▶ _Wat gevraagd wordt_:
A. Vat in het fragment over de paradox de alinea die begint met "Maar ik kan ook zien naar den kant van het objectieve" beknopter samen en behoud de belangrijkste feiten.
B. Ga verder met het fragment over de paradox, vanaf de laatste zin ervan.

▶ _Fragment_:

_ _ _ _ _

Ik neem de vrijheid, om den bewijs-last, die hier op mij drukt, aanvankelijk te verlichten. Laat mij het nu vooralsnog alleen maar mogen hebben over de religieuze waarheidskennis, die in alle deelen paradoxaal is naar mijn vaste overtuiging. Geen enkel |132| leerstuk der Chr. dogmatiek b.v. kan worden behandeld, zonder dat men uitkomt bij een paradox: men stoot op de sfeer van het paradoxale altijd en aan alle kanten, in alle loci der dogmatiek.

Waarom is dat zoo? Waarom móet dat zoo zijn?


Ik zie eerst naar den kant van het subject, dat kennen wil, en merk met Kant op, dat er een natuurlijke „Antithetik der Vernunft” is, dus een natuurlijke neiging van het redeneerende denken, om op het paradoxale te stooten, . . . en dat paradoxale in zijn opper-majesteit te erkennen. Een natuurlijke antithetiek, aan het denken dus eigen afgezien van alle verslapping, verwording, bederving, verduistering van het verstand. Hegel heeft de paradox een plaats in zijn logos-systeem toegewezen. En een groote plaats.

Kierkegaard spreekt van het absoluut-paradoxale als van de „Leidenschaft der Vernunft.” Jeder Leidenschaft höchste Potenz ist, dass sie ihren eigenen Untergang will.

Zoo heeft het denken een hartstocht om iets te ontdekken, dat het zelf niet denken kan, ja, sterker nog, waarop het denken breekt: de sfeer van het „anti-rationale”.


Maar ik kan ook zien naar den kant van het objectieve, en de vraag naar de oorzaak van het paradoxale karakter van alle religieuze waarheids-kennis aldus beantwoorden, dat ik zeg: het paradoxale heeft volle recht van bestaan in onze theologie, omdat haar object God is, God de Onbegrijpelijke, de Oneindige, het mysterium tremendum. Overal wordt in de theologie gesproken over God, over iets van Hem, over Zijn wezen en Zijn werken. — Geen wonder, dat overal heerschen moet het paradoxale. Theologia negativa; — docta ignorantia.

_ _ _ _ _

Regels uit een verzameling:
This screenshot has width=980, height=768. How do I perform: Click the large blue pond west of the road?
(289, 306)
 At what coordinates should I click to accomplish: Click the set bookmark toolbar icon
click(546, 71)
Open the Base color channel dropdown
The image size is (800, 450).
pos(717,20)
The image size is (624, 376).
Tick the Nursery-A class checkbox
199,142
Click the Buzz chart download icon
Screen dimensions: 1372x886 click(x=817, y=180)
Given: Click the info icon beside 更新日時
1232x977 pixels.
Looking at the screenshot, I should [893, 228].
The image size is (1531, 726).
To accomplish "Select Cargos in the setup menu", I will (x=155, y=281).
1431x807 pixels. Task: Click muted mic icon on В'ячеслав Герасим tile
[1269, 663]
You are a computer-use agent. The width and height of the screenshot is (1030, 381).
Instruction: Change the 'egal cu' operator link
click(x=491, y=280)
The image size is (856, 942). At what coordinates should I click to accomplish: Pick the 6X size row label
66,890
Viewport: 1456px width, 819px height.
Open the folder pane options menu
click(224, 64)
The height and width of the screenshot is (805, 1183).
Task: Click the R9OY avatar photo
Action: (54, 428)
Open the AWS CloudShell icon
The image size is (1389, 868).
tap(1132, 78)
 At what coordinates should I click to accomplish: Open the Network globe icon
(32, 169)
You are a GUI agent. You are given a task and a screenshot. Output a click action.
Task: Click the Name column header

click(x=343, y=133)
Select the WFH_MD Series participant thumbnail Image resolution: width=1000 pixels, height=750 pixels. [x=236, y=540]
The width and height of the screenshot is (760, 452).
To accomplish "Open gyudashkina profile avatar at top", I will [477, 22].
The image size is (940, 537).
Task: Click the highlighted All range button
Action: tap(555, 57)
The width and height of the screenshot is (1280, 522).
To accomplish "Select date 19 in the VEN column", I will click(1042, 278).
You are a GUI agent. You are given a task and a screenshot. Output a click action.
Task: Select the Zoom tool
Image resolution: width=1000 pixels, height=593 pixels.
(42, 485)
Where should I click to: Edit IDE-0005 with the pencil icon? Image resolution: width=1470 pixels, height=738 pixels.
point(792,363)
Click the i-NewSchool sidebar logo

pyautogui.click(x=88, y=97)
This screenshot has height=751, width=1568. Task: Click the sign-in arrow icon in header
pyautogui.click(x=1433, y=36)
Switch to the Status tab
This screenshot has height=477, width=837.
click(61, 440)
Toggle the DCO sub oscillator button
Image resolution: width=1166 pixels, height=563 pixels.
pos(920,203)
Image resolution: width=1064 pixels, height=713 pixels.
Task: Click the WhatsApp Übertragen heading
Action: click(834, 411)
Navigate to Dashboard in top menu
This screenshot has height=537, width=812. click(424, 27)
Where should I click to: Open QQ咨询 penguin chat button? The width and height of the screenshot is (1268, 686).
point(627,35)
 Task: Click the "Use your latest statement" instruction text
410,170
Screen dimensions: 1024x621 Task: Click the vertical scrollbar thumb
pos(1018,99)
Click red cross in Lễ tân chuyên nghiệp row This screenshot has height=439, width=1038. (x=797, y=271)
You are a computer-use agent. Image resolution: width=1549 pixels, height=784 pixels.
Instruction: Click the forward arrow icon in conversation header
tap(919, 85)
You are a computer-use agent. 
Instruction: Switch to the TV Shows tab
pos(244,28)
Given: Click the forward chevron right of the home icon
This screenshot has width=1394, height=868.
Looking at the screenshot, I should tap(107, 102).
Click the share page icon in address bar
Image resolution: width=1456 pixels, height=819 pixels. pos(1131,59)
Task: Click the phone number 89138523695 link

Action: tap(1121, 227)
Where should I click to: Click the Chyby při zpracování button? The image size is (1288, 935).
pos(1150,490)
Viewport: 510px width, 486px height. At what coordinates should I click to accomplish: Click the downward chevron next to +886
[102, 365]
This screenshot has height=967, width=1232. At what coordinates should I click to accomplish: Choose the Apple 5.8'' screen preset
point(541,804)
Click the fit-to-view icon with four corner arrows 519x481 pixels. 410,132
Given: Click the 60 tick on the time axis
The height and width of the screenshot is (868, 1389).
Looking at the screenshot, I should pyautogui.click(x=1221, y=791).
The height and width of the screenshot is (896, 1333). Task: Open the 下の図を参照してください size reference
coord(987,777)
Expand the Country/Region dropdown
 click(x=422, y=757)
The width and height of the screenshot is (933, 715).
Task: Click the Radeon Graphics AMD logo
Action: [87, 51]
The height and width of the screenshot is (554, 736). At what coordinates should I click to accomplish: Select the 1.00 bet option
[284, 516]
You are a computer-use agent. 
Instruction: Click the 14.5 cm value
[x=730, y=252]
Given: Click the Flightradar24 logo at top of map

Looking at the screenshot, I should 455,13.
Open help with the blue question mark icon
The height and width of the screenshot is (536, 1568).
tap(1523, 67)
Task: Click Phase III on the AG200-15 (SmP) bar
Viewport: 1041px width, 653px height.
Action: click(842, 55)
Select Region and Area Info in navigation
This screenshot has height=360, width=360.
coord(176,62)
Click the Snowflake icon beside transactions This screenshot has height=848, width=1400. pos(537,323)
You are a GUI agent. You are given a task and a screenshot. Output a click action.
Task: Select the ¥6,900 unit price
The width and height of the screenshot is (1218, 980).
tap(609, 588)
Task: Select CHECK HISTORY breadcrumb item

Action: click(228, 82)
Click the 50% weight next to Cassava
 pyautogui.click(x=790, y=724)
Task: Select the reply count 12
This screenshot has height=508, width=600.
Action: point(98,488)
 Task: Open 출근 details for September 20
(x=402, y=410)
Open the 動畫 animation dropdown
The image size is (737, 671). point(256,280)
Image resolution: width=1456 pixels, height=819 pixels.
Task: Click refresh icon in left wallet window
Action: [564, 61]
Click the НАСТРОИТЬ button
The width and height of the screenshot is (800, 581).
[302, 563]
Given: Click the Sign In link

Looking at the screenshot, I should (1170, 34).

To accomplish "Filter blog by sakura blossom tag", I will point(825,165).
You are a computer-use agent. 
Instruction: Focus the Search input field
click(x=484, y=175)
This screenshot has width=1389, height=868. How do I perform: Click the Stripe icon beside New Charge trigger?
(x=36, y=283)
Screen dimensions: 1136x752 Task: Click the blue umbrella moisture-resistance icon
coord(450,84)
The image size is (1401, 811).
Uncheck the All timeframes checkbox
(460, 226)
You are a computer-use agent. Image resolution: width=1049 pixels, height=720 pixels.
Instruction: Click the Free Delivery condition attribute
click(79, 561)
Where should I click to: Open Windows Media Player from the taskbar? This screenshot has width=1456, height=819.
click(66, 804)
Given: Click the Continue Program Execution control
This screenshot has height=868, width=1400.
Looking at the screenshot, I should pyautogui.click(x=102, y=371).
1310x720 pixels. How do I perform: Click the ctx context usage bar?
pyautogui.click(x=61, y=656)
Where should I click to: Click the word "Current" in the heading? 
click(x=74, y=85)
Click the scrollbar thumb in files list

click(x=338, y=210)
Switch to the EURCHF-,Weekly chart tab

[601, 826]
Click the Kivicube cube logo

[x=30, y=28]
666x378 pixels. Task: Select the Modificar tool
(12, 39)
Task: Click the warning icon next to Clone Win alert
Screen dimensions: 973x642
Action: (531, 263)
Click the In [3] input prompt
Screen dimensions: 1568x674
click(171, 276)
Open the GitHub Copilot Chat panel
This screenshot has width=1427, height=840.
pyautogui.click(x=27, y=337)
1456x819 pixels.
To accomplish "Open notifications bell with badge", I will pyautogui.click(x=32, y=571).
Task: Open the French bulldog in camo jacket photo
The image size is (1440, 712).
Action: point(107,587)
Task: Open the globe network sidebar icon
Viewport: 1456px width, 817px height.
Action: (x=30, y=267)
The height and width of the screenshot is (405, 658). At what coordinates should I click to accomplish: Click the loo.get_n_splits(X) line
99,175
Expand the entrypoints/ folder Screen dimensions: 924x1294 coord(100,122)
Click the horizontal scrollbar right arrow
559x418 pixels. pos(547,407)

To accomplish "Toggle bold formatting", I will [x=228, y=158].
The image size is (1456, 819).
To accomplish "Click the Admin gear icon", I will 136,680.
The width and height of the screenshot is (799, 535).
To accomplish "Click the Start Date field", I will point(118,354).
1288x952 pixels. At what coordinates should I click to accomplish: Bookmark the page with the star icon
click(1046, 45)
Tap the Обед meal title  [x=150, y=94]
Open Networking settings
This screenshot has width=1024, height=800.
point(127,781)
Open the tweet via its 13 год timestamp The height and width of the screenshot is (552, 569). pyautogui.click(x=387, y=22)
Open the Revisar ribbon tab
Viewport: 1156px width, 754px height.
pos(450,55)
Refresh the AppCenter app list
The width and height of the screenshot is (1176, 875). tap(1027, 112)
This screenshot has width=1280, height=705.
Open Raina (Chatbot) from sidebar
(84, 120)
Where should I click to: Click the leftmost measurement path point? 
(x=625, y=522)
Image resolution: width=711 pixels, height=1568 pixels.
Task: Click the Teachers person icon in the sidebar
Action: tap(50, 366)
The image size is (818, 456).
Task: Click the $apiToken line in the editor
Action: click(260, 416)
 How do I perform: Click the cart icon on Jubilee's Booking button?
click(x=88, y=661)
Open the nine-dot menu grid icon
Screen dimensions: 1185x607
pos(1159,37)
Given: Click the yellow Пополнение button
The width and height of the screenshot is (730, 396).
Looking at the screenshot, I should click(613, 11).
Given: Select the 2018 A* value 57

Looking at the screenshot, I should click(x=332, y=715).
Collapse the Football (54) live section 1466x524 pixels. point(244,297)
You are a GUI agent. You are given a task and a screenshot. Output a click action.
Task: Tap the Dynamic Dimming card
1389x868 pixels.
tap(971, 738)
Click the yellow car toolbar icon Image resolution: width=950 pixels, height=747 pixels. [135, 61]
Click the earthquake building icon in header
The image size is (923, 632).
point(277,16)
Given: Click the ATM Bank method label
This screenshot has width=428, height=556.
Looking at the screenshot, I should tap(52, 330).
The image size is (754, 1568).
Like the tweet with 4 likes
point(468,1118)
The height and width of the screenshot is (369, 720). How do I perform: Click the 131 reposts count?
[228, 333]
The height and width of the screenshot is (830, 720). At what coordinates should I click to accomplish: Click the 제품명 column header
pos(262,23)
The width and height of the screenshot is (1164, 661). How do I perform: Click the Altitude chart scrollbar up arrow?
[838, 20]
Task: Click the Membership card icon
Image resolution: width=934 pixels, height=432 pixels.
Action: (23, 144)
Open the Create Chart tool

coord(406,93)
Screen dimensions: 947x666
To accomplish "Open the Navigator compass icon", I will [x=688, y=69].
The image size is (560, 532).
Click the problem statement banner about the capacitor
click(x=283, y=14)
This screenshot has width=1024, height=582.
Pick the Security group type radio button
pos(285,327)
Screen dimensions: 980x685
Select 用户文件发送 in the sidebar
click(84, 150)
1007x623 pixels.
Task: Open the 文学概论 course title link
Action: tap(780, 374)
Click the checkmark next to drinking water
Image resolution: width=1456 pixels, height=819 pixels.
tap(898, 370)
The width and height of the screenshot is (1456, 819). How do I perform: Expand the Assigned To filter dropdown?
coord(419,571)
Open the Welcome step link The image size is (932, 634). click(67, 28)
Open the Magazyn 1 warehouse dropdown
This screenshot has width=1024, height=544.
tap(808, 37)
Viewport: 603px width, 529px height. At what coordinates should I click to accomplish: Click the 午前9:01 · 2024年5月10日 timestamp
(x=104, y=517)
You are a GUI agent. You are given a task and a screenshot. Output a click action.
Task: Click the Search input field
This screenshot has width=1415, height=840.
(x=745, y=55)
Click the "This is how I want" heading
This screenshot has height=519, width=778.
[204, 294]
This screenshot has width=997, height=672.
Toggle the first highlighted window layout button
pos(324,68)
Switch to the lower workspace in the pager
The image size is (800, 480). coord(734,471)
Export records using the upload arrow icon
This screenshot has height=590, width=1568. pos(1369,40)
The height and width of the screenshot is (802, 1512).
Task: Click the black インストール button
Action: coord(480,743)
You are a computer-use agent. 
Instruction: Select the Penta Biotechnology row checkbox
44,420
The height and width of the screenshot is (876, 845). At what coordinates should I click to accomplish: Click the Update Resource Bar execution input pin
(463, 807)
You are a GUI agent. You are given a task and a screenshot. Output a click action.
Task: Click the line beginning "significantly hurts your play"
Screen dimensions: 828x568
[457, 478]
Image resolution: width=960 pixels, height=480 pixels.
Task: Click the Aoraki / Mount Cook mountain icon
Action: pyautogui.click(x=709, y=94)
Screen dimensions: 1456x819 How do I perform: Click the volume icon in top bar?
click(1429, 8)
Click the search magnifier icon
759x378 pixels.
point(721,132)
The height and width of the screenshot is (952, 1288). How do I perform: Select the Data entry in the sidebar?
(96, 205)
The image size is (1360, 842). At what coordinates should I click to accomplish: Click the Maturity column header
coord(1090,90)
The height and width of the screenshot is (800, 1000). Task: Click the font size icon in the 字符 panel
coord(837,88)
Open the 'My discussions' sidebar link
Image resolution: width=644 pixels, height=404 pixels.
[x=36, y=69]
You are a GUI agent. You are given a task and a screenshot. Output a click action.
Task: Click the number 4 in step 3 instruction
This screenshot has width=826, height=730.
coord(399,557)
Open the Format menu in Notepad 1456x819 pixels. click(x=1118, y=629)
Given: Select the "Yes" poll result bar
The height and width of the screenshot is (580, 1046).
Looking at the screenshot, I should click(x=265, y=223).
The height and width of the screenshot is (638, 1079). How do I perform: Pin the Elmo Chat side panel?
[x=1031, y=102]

_ _ _ _ _

▶ _Antwoorden op volgorde_:
A. Vanuit het object bekeken heeft het paradoxale terecht een plaats in de theologie, omdat haar object God is: de Onbegrijpelijke, de Oneindige, het mysterium tremendum. De theologie spreekt overal over God, over Zijn wezen en Zijn werken. Daarom moet het paradoxale er overal heersen: theologia negativa, docta ignorantia.

B.
Dat is natuurlijk zoo. Godskennis is normaal-paradoxaal. Godskennis is voor den volmaakten mensch met het helderst inzicht nog paradoxaal. Afgedacht van alle zonde is Godskennis paradoxaal, omdat de mensch mensch, creatuur, — en God de oneindige volmaakte God is, — groot en onbegrijpelijk . . .


In beginsel is het tot hiertoe gezegde reeds voldoende, om voorts |133| ook aannemelijk te maken, dat alle waarheids-kennis, — en dus niet alleen de religieuze waarheidskennis, in paradoxale gestalte verschijnen moet.

Want de „leidenschaftliche Liebe” van het denken voor het paradoxale is, om met Kierkegaard te spreken, überall im Denken zur Stelle. Waar hartstocht werkt in het denken bij welk waarbeidsonderzoek dan ook, daar stoot de kennende mensch op het paradoxale. Daar wordt de paradox uit zijn kennen geboren: als een Pallas-Athene uit Zeus’ brein; . . . men is zelf in zijn denken gebroken: — de godin der wijsheid is geboren. Het paradoxale is niet het voorwerp van de kruiperige hulde van een tragen geest, die effen en vlak redeneert in school-syllogismen; het paradoxale wordt knielend aanvaard door het verstand, dat even als Jacob volhardend heeft geworsteld met laaienden hartstocht, tot het kreupel geslagen en gezegend werd.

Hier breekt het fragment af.